= Beginning of Section =

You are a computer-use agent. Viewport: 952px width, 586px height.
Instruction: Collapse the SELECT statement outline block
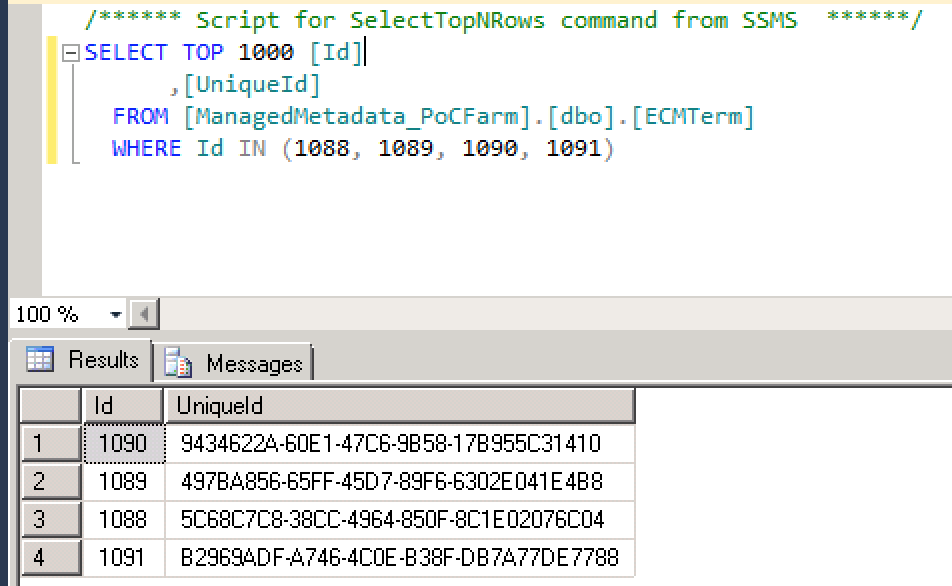(71, 53)
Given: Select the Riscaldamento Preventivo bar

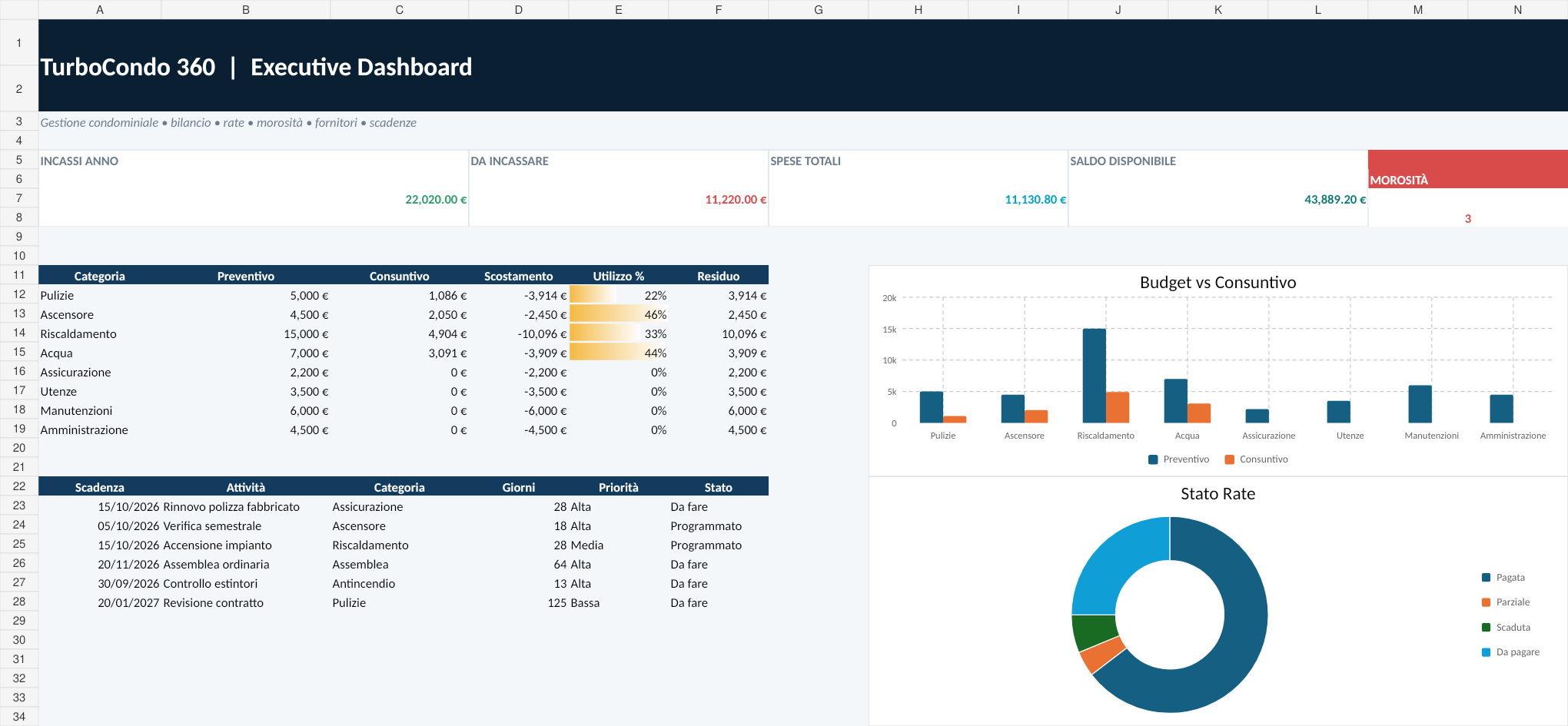Looking at the screenshot, I should [1095, 376].
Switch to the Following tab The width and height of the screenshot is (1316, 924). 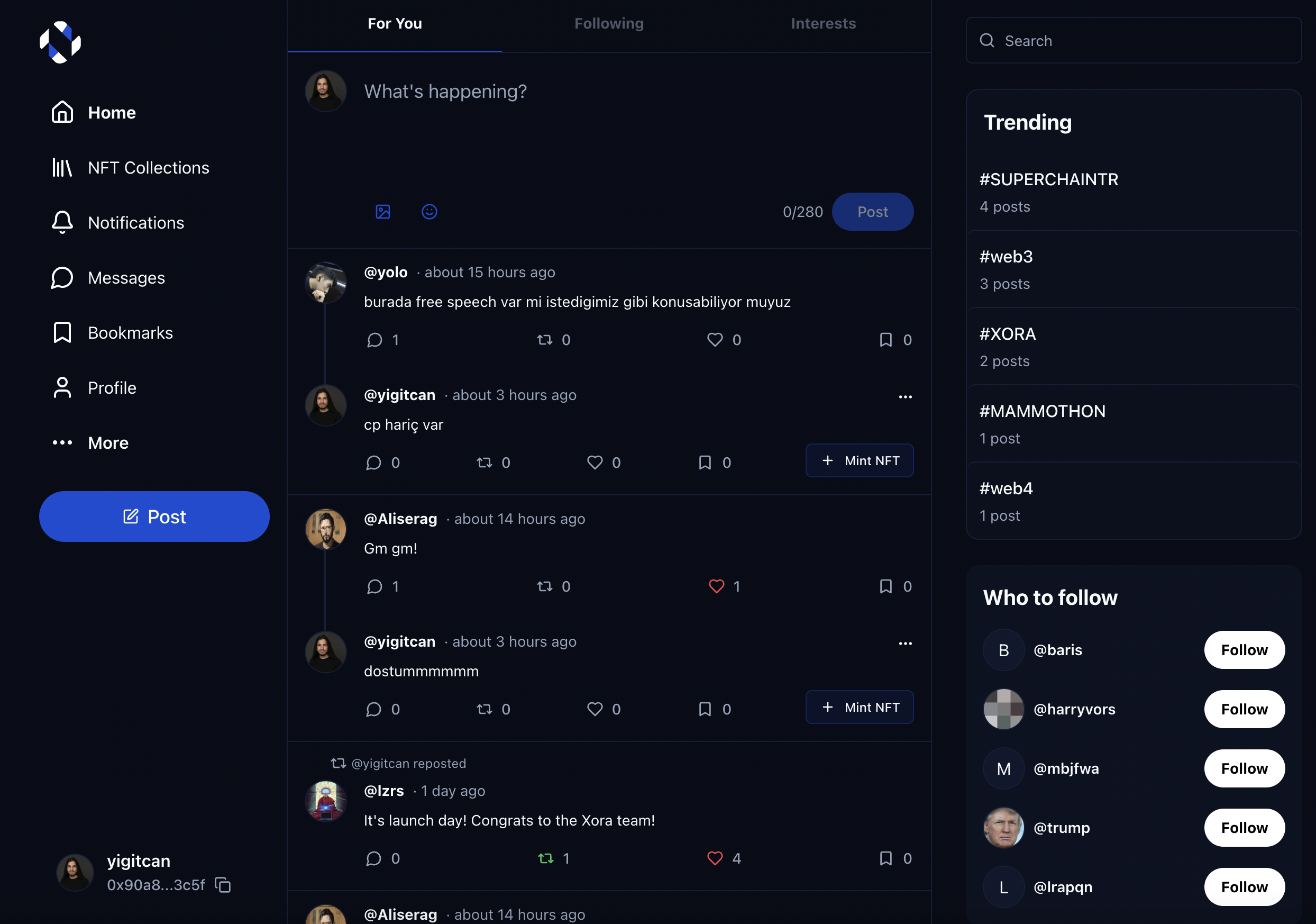point(609,23)
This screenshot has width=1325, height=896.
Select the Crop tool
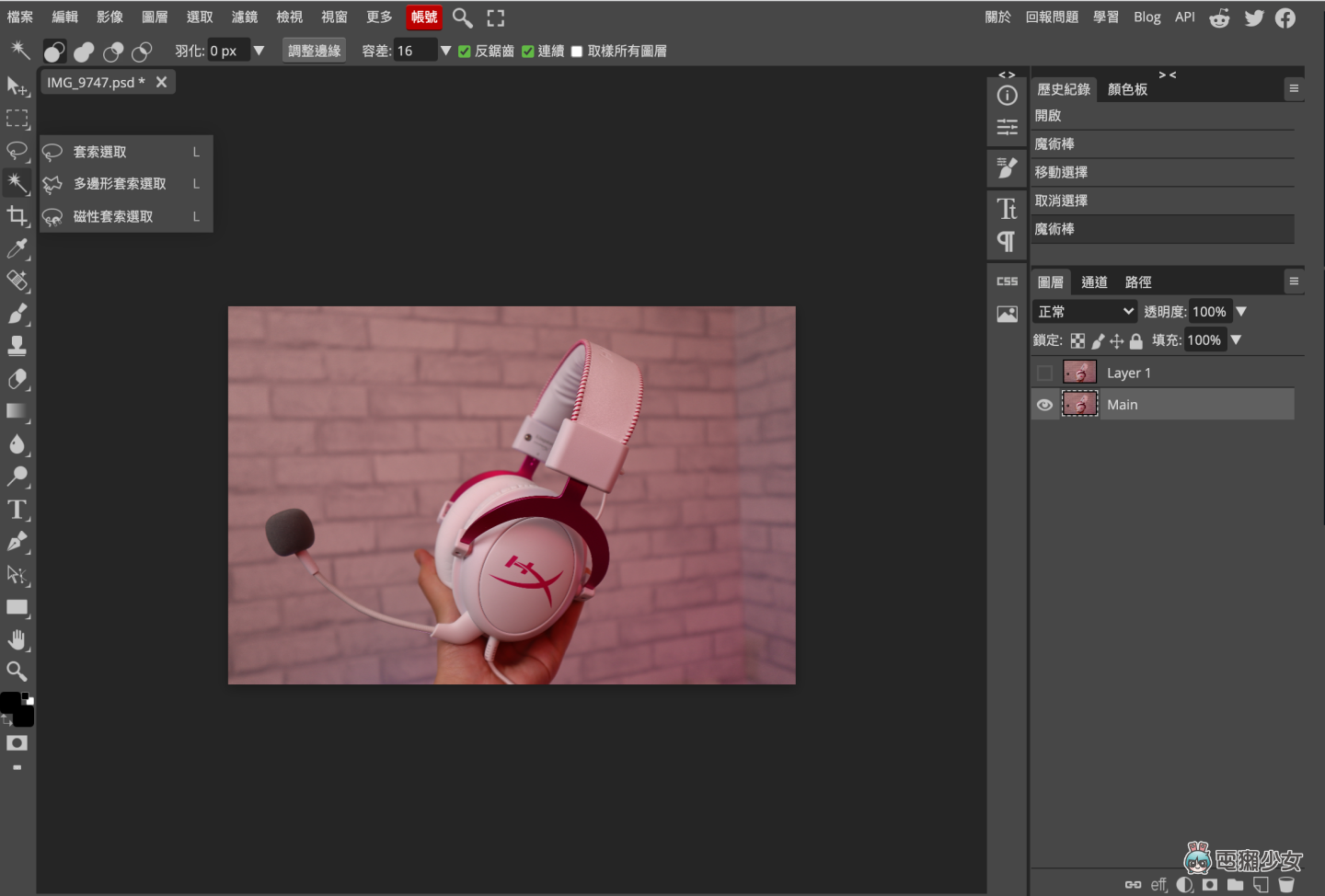pos(17,216)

= End of Section =

● Task to carry out
With pictures left out, extract the lines from the one containing "This screenshot has width=1325, height=896." to the end of the material above, both included, exactly as written.

● Response
This screenshot has width=1325, height=896.
Select the Crop tool
pos(17,216)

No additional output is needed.